I remember when I was looking back over the experience of chairing the Clarke shadow jury in 2018, I made a personal resolution to try and avoid using the terms ‘literary SF’ and ‘genre SF’ as a way of distinguishing between science fiction published and reviewed as genre fiction and science fiction that happened to be put out by a mainstream literary imprint. I felt at the time and still feel that such distinctions tend to be arbitrary, a convenient way of pigeonholing books and authors without contributing anything substantive to the discussion.
But I’ve been looking at this question again in recent weeks, wondering whether this decades-long obsession within SF circles with how a book is published and presented might not be a clumsy but nonetheless valid attempt to grapple with more interesting questions.

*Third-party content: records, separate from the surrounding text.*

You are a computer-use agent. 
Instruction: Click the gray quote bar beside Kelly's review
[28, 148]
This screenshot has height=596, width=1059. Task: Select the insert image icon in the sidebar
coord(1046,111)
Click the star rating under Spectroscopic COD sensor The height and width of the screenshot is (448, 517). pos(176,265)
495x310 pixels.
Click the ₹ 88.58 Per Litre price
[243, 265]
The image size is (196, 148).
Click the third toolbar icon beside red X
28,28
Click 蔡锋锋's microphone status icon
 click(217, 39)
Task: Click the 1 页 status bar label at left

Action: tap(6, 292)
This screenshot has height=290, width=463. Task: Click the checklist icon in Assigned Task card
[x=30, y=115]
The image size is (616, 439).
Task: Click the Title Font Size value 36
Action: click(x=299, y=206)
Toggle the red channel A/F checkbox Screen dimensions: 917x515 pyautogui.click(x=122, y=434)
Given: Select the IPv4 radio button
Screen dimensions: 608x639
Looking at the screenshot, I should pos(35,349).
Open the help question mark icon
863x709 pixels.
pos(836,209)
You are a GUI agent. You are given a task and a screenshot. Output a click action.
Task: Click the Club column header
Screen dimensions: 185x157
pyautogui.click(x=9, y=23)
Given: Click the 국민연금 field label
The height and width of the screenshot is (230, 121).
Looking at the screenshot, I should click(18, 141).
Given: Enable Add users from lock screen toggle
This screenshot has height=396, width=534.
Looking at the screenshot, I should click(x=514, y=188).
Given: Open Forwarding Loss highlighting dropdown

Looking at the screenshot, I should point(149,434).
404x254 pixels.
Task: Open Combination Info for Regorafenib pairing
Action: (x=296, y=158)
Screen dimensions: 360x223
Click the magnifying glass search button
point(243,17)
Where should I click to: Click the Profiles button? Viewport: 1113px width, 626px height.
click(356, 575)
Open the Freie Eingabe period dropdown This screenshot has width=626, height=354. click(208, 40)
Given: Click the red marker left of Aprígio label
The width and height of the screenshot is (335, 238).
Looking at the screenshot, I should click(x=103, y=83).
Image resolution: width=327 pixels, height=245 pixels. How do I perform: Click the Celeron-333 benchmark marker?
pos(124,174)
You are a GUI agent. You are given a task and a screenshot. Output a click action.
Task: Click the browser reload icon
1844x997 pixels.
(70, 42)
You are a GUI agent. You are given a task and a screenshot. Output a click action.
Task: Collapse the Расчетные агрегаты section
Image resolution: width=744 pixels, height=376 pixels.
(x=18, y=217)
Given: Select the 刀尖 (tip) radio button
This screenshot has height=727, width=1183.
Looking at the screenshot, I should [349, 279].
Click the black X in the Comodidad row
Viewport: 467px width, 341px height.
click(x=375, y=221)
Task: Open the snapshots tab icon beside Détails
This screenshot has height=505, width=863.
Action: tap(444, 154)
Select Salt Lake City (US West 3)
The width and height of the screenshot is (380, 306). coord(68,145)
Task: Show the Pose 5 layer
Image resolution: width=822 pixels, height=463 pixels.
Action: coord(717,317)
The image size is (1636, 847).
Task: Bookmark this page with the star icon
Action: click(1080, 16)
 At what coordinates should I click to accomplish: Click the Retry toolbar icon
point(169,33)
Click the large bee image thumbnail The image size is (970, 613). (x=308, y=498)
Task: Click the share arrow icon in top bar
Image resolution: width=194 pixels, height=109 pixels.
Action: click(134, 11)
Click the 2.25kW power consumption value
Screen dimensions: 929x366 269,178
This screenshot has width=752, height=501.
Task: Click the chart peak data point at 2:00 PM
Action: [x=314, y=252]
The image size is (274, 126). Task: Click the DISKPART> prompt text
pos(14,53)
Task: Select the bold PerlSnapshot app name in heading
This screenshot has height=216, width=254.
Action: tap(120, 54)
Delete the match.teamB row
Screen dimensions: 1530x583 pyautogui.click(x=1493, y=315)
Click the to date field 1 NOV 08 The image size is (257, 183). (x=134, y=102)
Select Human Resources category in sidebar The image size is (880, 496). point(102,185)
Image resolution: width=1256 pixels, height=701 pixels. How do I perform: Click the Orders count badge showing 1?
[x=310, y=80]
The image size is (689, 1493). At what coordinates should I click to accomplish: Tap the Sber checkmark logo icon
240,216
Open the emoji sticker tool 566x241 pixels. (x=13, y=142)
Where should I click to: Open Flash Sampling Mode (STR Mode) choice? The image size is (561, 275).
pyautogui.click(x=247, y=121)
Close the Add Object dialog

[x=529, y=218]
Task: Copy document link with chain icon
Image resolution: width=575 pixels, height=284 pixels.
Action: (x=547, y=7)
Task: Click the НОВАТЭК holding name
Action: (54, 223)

I have often had the feeling myself, without being able to properly quantify it, that the most dynamic and satisfying science fiction of all is the work of writers who pay attention to literary values yes, but who come from within the genre, who write science fiction because they believe it is a unique mode of literary expression and one they are committed to as a project. Writers who read science fiction and whose science fictional sensibility – that slippery concept – is on a par with their literary ambitions.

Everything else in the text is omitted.